The same dive-bomber attack which hat had put Brigade B to rout also broke the morale of the reserves at Rhenen. In the morning these troops had already begun to reveal severe disciplinary problems, with units disintegrating and leaving the battlefield as a result of German interdiction fire. Late in the afternoon, most of 4th Division was fleeing to the west. The Germans had expected that the Dutch would attempt to plug any gaps in the line, and indeed it had been planned to shift to the north two regiments of the III Corps for this very purpose. But the Dutch command now suffered such a loss of control that any thoughts of re-establishing a continuous front had to be abandoned. A gap 5 miles (8 km) wide had appeared in the defences. Fearing an encirclement, at 20.30 Van Voorst tot Voorst ordered the three corps immediately to abandon both the Grebbelinie and the Waal-Linge Positie, and to retreat during the night to the eastern front of the Vesting Holland at the Nieuwe Hollandsche Waterlinie. The Germans did not at once exploit their success, however, for it was only at about 21.00 that it had become apparent to them that the gap even existed, when the renewed advance had met no resistance.
Despite his pessimism expressed to the Dutch government and the mandate he had been given to surrender the army, Winkelman awaited the outcome of events, avoiding actually capitulating until it was absolutely necessary. In this he was perhaps motivated by a desire to engage the opposing German troops for as long as possible, to assist the Allied war effort. Early in the morning of 14 May, though, the situation remained critical, a degree of calm was evident in the Dutch headquarters.
In the north, a German artillery bombardment of the Kornwerderzand Positie began at 09.00. However, the German batteries were forced to move away after being surprised by counterfire from the 15-mm (5.91-in) after gun of the Johan Maurits van Nassau, which had steamed into the Wadden Sea. Feldt now decided to land on the coast of North Holland. A few barges were found. but it was only after the Dutch capitulation that the crossing actually executed. During this operation one barge foundered and the remainder lost their way. Fears for such a landing had caused Winkelman on 12 May to order the occupation of an improvised Amsterdam Positie along the North Sea Canal, but only weak forces were available.

Material:
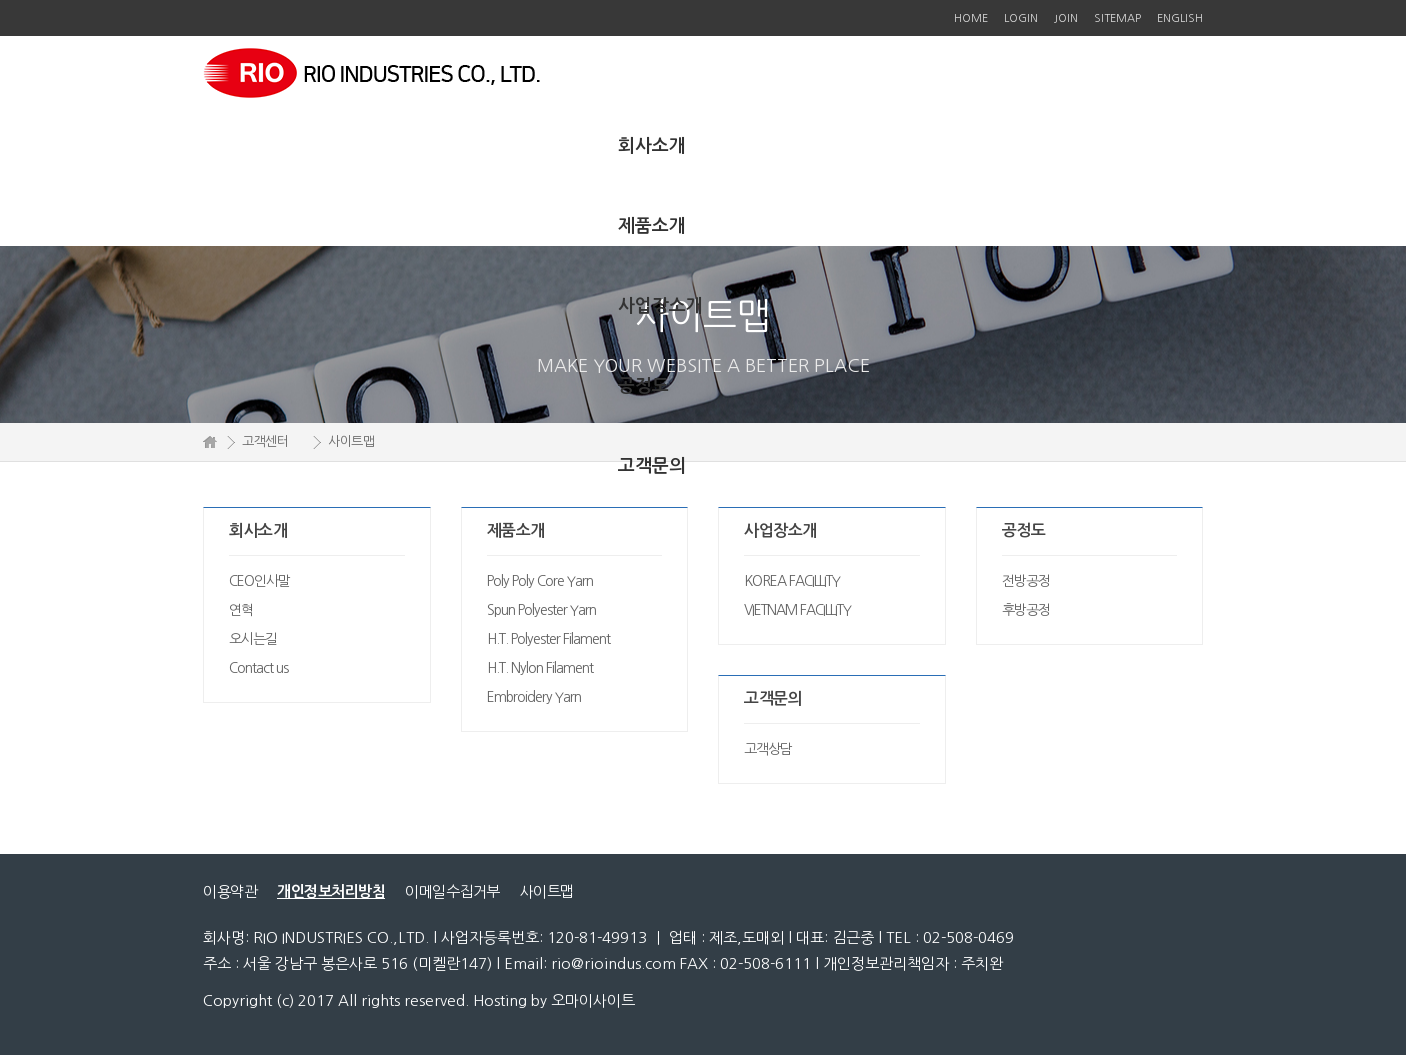 The image size is (1406, 1055). Describe the element at coordinates (652, 466) in the screenshot. I see `고객문의` at that location.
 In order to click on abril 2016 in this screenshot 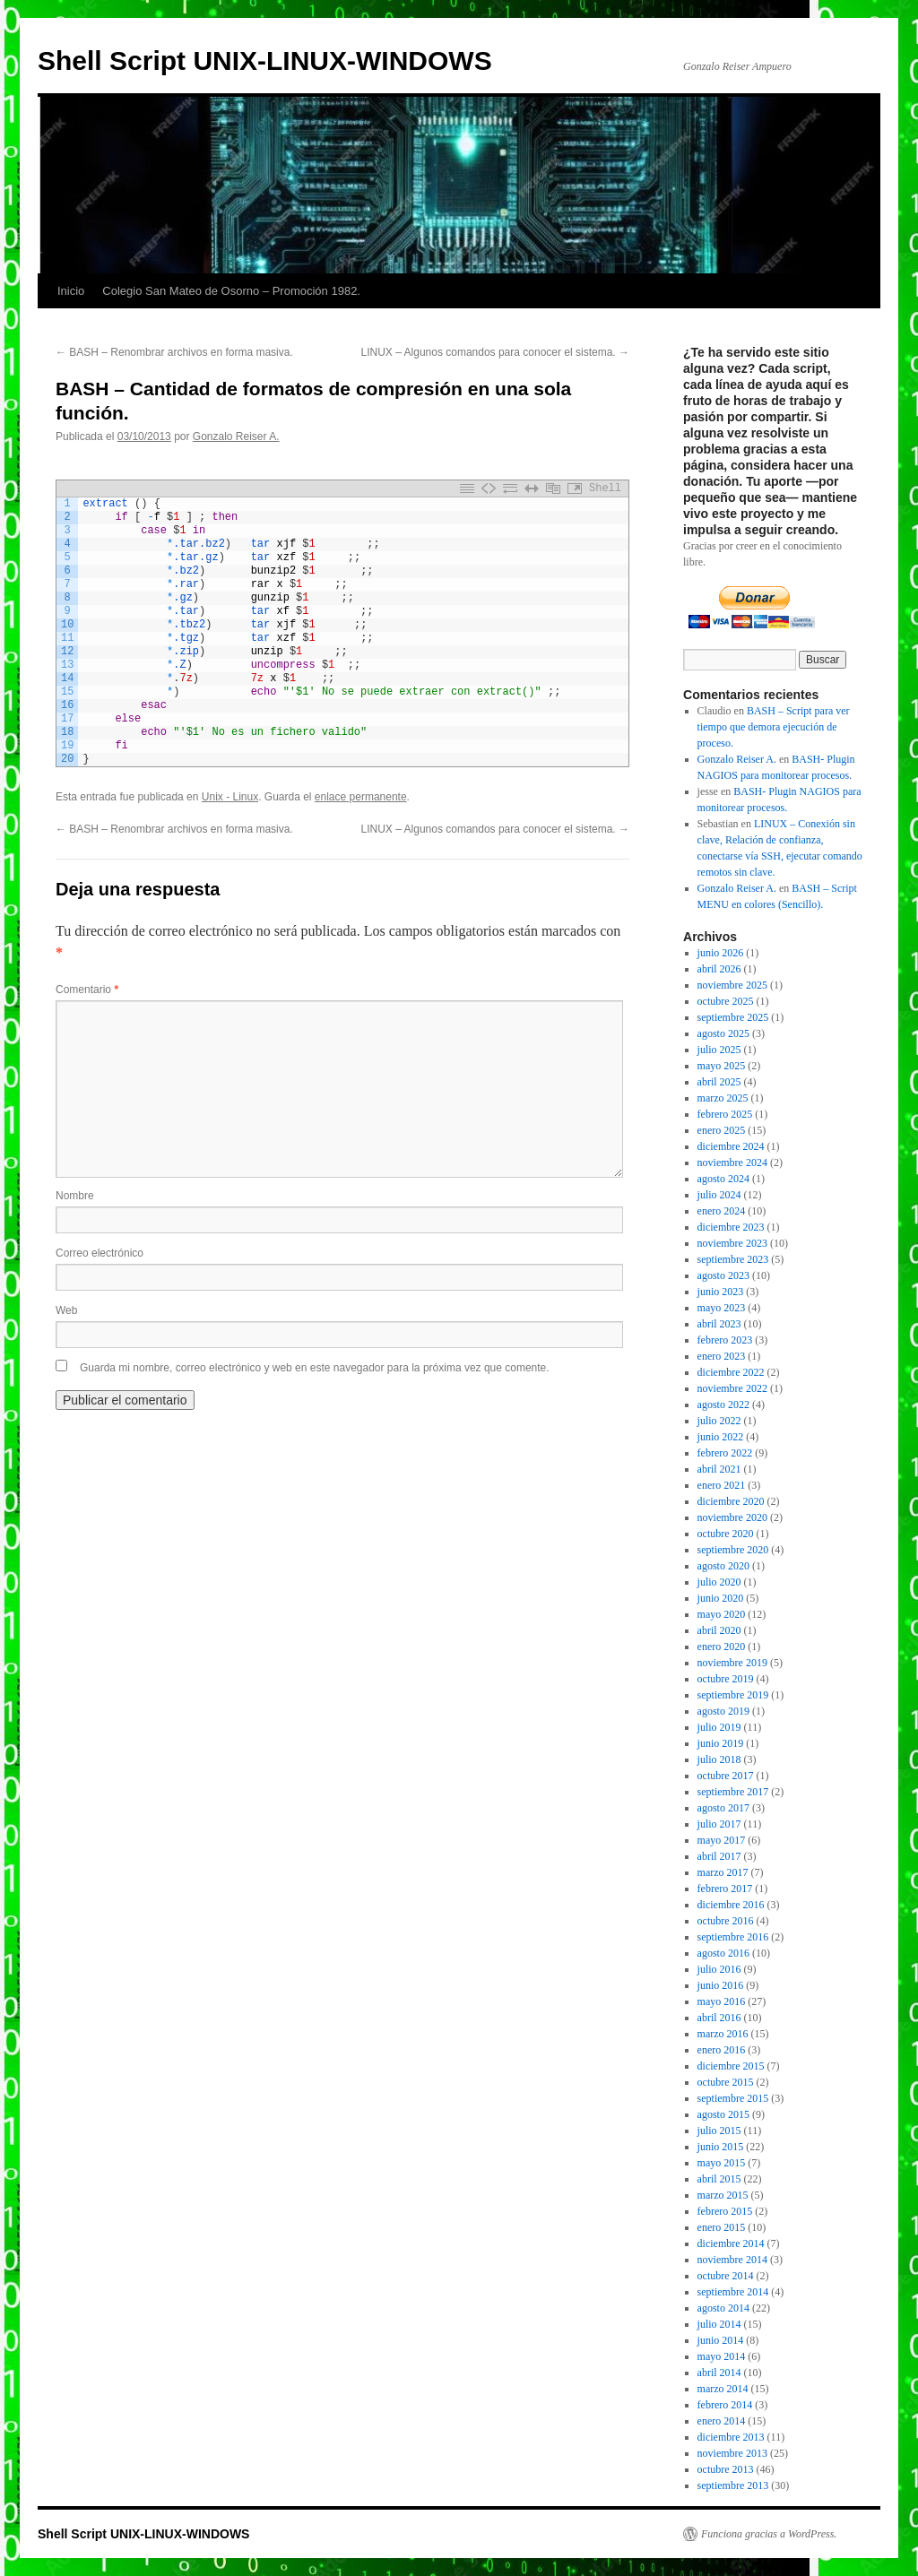, I will do `click(719, 2017)`.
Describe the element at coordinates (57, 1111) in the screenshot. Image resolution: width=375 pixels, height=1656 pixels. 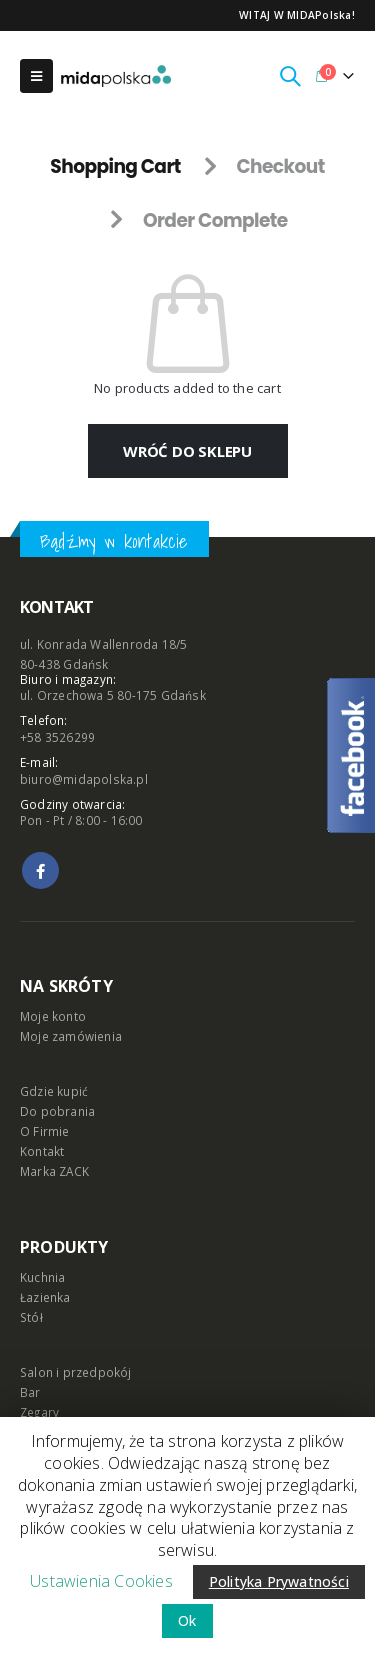
I see `Do pobrania` at that location.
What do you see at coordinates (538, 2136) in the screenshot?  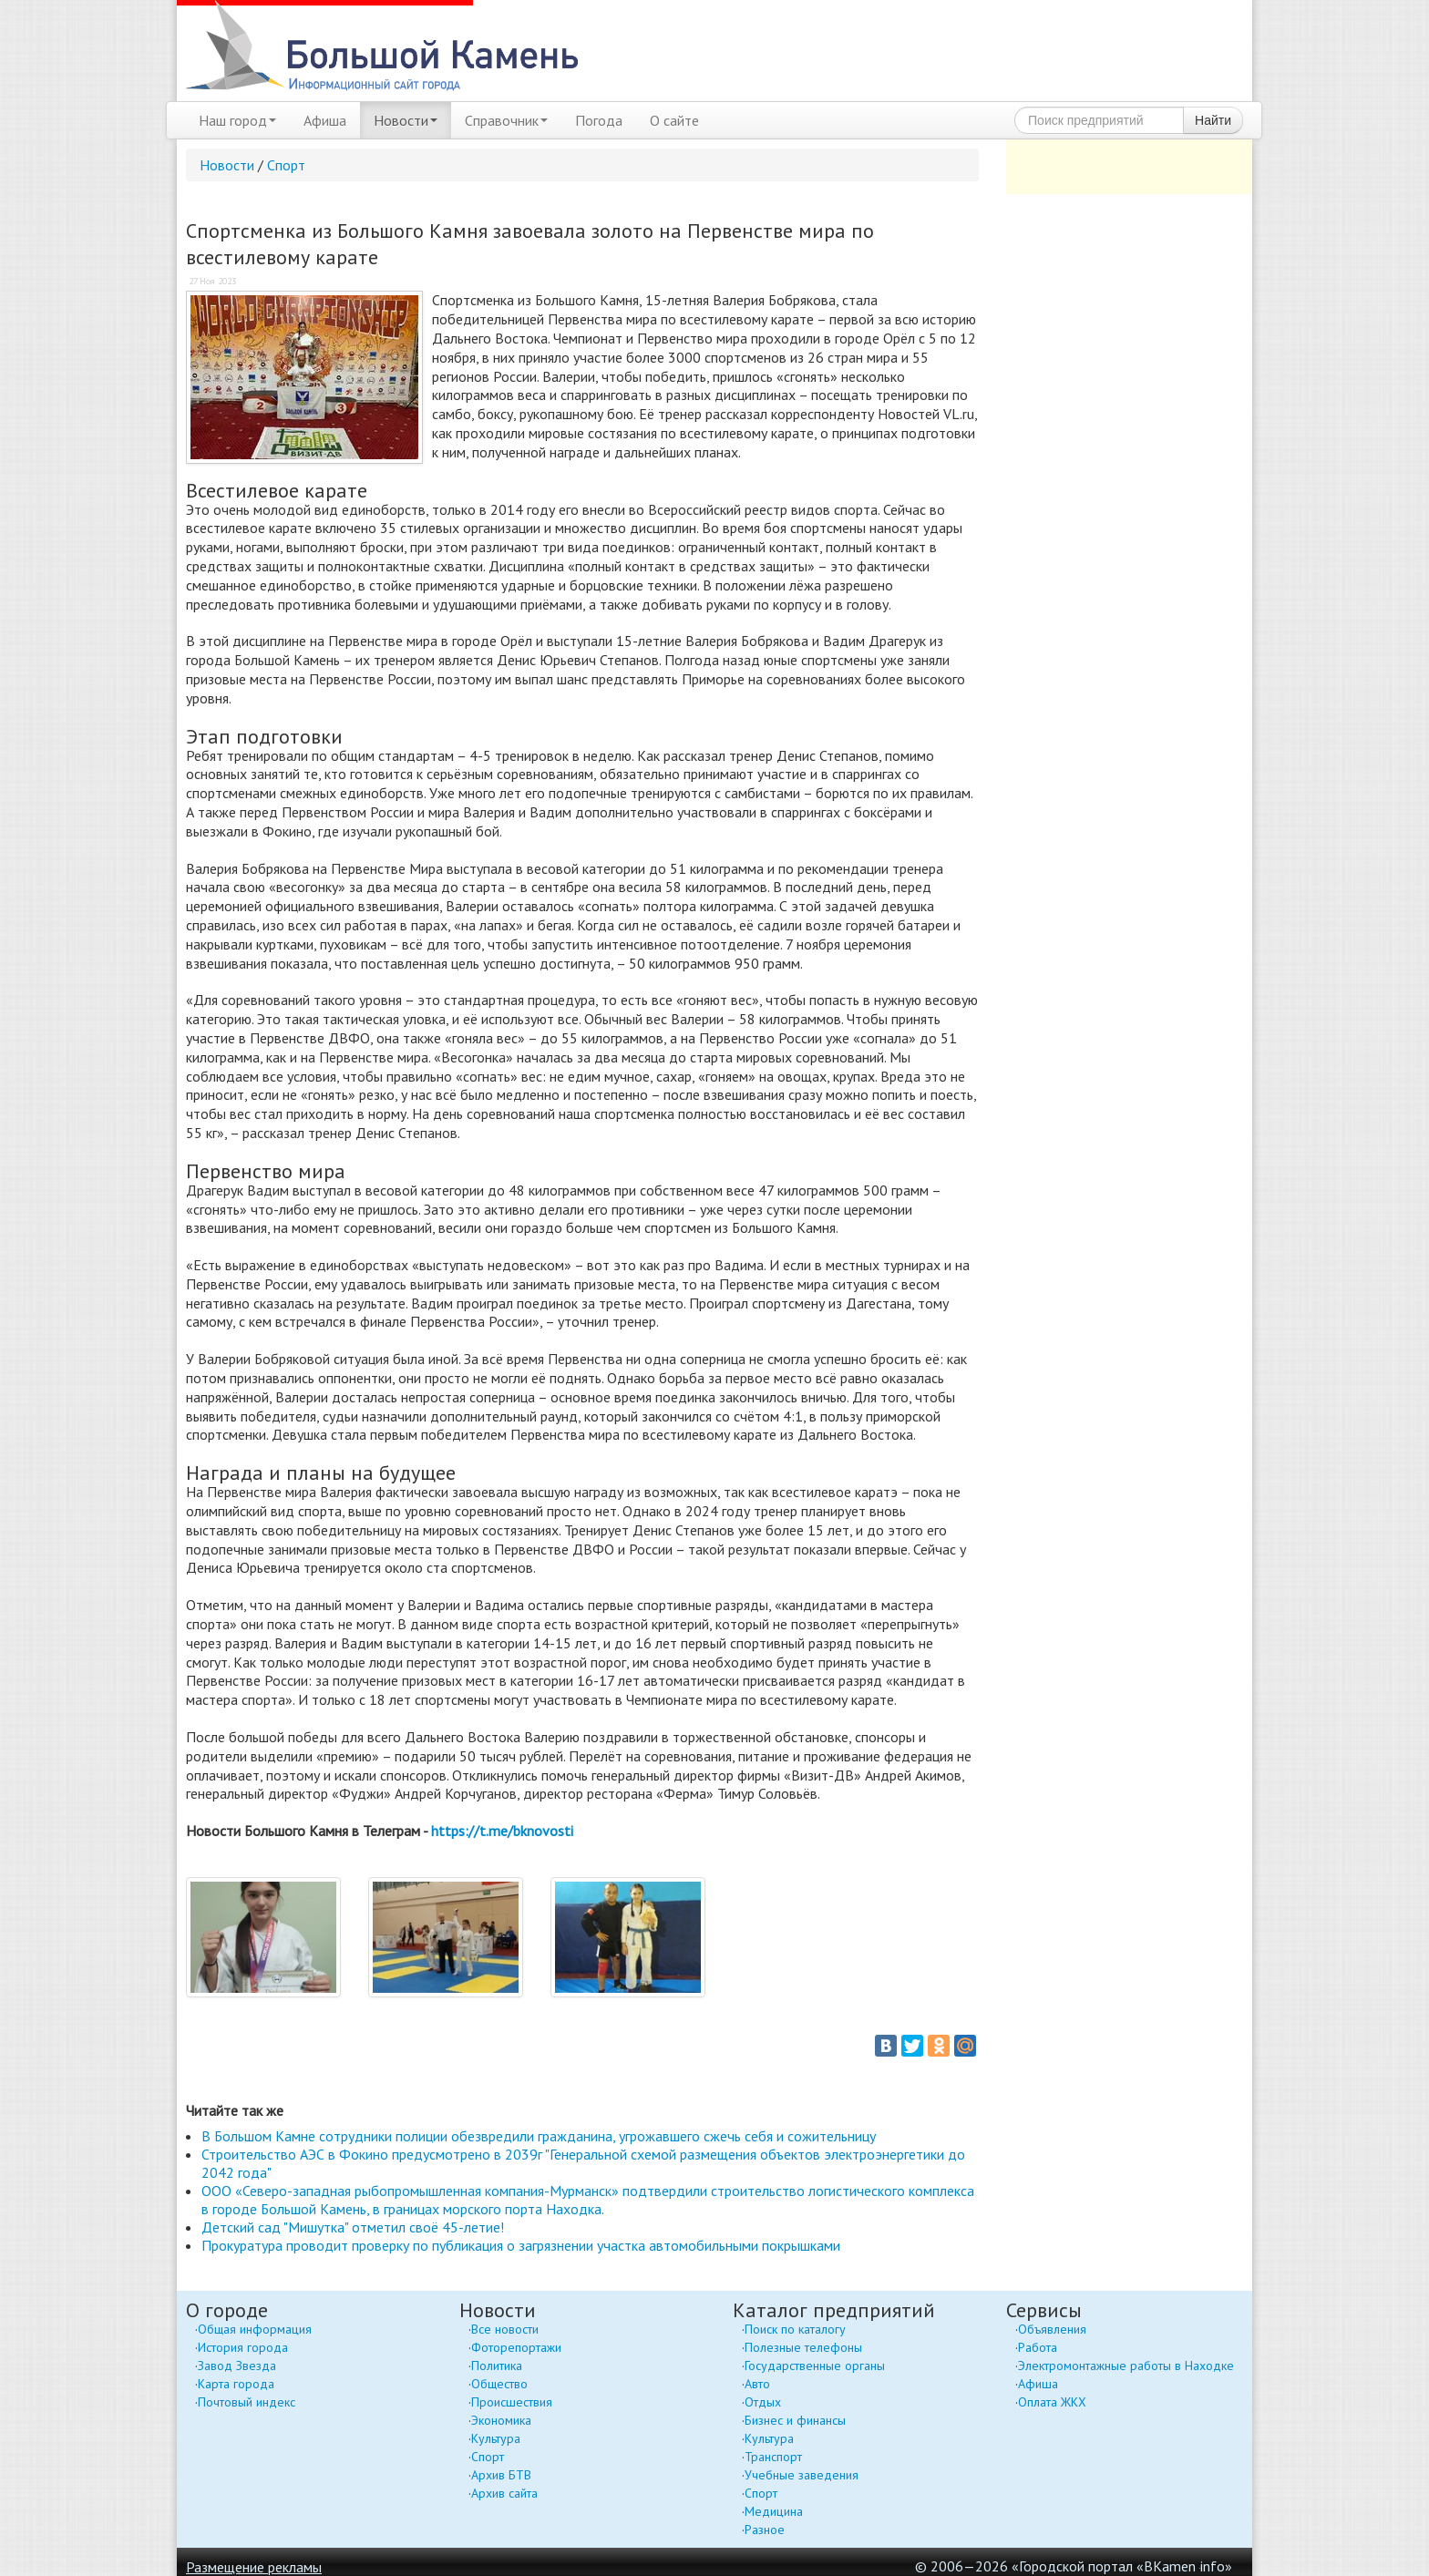 I see `В Большом Камне сотрудники полиции обезвредили гражданина, угрожавшего сжечь себя и сожительницу` at bounding box center [538, 2136].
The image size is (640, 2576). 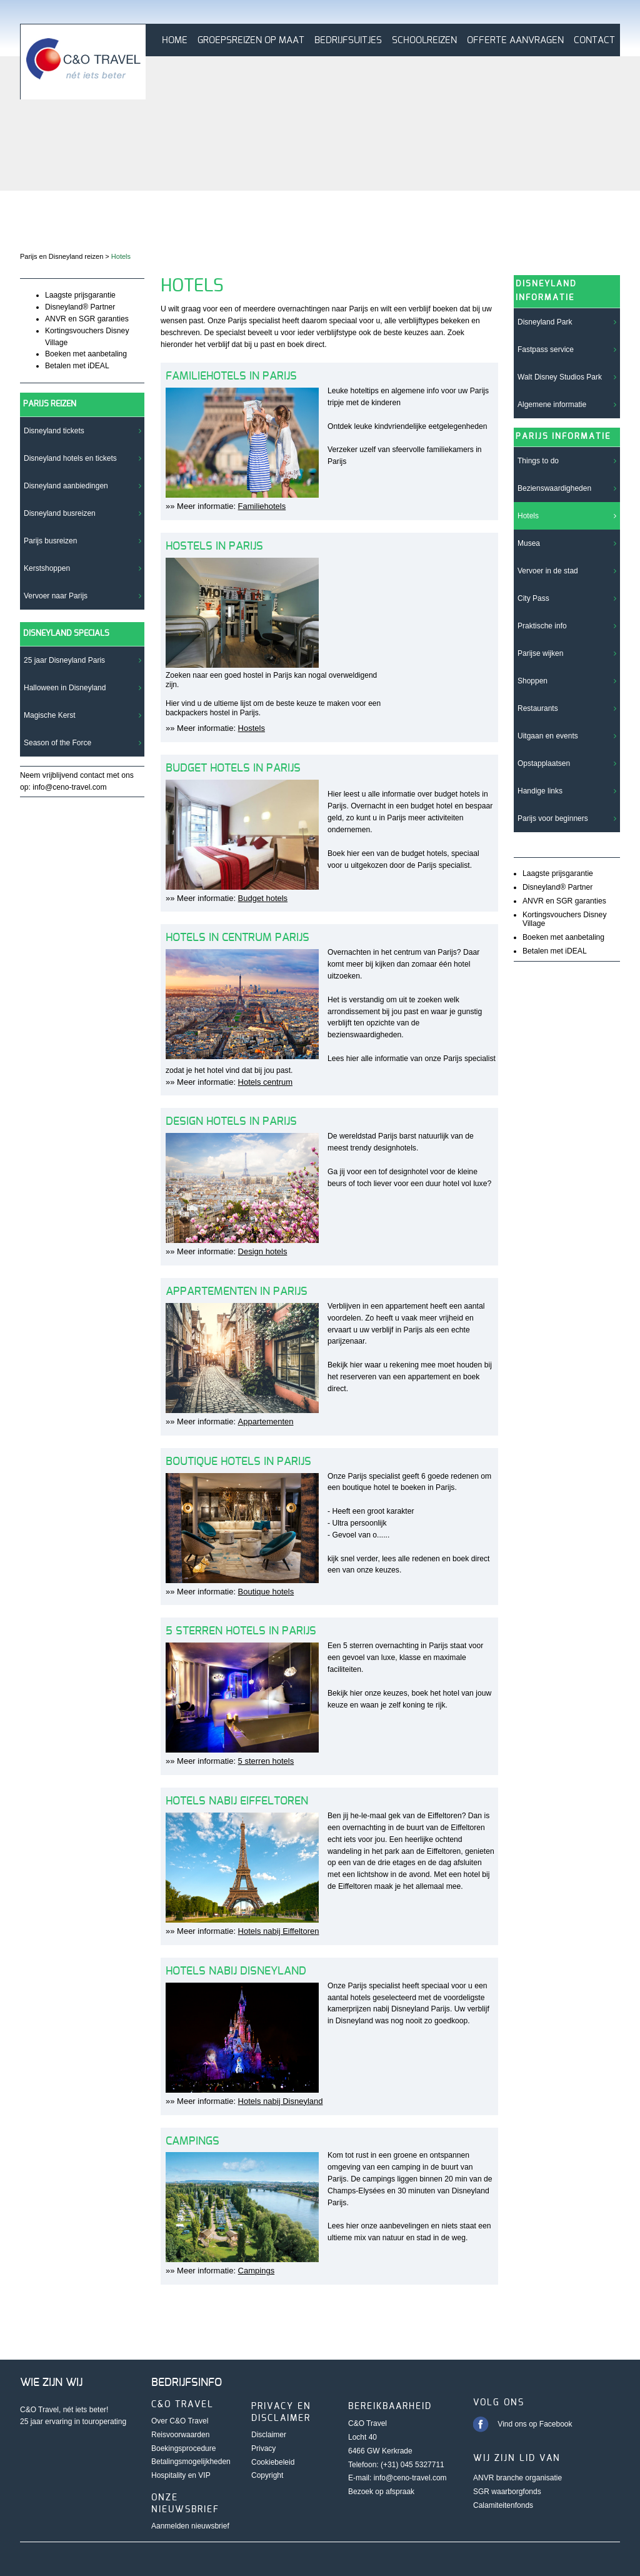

Exercise set:
1/ List every clock time given in the account of the Dutch defense, in the order in which they appear.
2/ In the account of the Dutch defense, which vessel's gun forced the German batteries bombarding the Kornwerderzand Positie to move away?
The items that come after the account of the Dutch defense are separate material from it.

Expected answers:
1/ 20.30, 21.00, 09.00

2/ The Johan Maurits van Nassau.